Plain folk in the Upcountry found a passionate new religion and Cane Ridge
became a hearth for grassroots evangelical growth. The Second Great Awakening
was national in scope, as Baptists and Methodists, especially effective
at recruiting plain folk, rose to new prominence. They became the center
of a more democratic religion complementary to the politics of the early
nineteenth century that empowered plain folks in the South and elsewhere.
Evangelicals, as historian Rhys Isaac notes, initiated a countercultural
movement to gentry planter culture. They saw religious
conversion as a transforming
experience
that
led them to embrace an egalitarian fellowship with the redeemed, whether
lowly in societal terms or not. Slaves, women, Indians, and the socially
marginalized were
welcomed as enthusiastic believers, who embraced
individualistic conversion and proclaimed a rigorous moral austerity.
The planter way of life
with its indulgence and worldliness, became a target for criticism by
young evangelical preachers, who were often itinerants and especially
suspicious of the powers that be in a hierarchical society. Women
prayed, prophesied, exhorted and in other ways exercised their spiritual
gifts in unprecedented ways. Evangelicals insisted that converts take
up the cross of Jesus, sometimes alienating not only planters but plain
folk men with their radical vision
that empowered all who put spiritual equality ahead of earthly values.
This empowerment was perhaps especially significant in terms of African
Americans in the South. Anglicans had been ineffective in efforts to
convert slaves, but early evangelicals criticized slavery, sought black
converts,
and licensed black exhorters. The first black congregation in the southern
colonies, founded in
Silver
Bluff, Georgia, in 1773, was Baptist, and Mechal Sobel has documented
dozens of black Baptist churches by 1830. Most slaves worshipped, though,
as part
of biracial churches that would become even more numerous after 1830.
In time, evangelicals compromised their early social radicalism as part
of their accommodation to existing hierarchies of southern life and their
attempt to gain greater influence.

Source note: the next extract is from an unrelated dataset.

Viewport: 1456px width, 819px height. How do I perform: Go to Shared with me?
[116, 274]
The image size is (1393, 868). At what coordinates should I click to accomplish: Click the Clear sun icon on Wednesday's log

In
the first four decades of the nineteenth century, settlers from southern
states moved into the Old Southwest, creating a new Cotton Kingdom
and extending familial and ideological relationships across what we
would now call the Deep South. Evangelicals were expansive and increasingly
successful in this area, as they abandoned their original hostility
to slavery and restricted black preachers. Evangelical doctrine increasingly
restricted women as well, taking away their right to vote in congregations,
limiting
their public role and emphasizing family life as a new
evangelical ideal. Evangelicalism still focused on aggressively seeking
converts, demanding moral discipline, and dominating local congregational
communities, but it increasingly influenced discussions of public issues
as well, providing moral meaning to a society that was economically
and politically in formation.
Emblematic of the evangelical consolidation of influence in the early
nineteenth century was the attempt to convert Native Americans. As settlers
moved into the Old Southwest, pressures mounted for removal of Indians
from their native lands. Long before this moment, traditional Indian religion
had evolved through contact with Christian missionaries. This contact
had disrupted Native societies and besieged traditional religious identities.
A
Cherokee
Ghost Dance Movement (1811-1813) produced apocalyptic visions that
predicted the destruction of whites, but its failure proved to be a turning
point in that tribe's history, as increasingly Christianity replaced traditional
Indian worldviews. Baptists first sent missionaries to the Cherokee Nation
shortly after that, in 1819, with Methodist circuit riders appearing in
late 1823. Evangelical stress on spiritual experience over doctrine, an
informal worship ritual, the empowerment of Cherokees themselves as evangelists,
and congregational-based authority all promoted acceptance of Protestantism
among the Cherokees and other Southeastern Indians. When the federal government
forced removal of the Five Civilized Tribes to the Indian Territory, the
Indians took forms of evangelical religion with them and planted them
in what would become a border area of the South.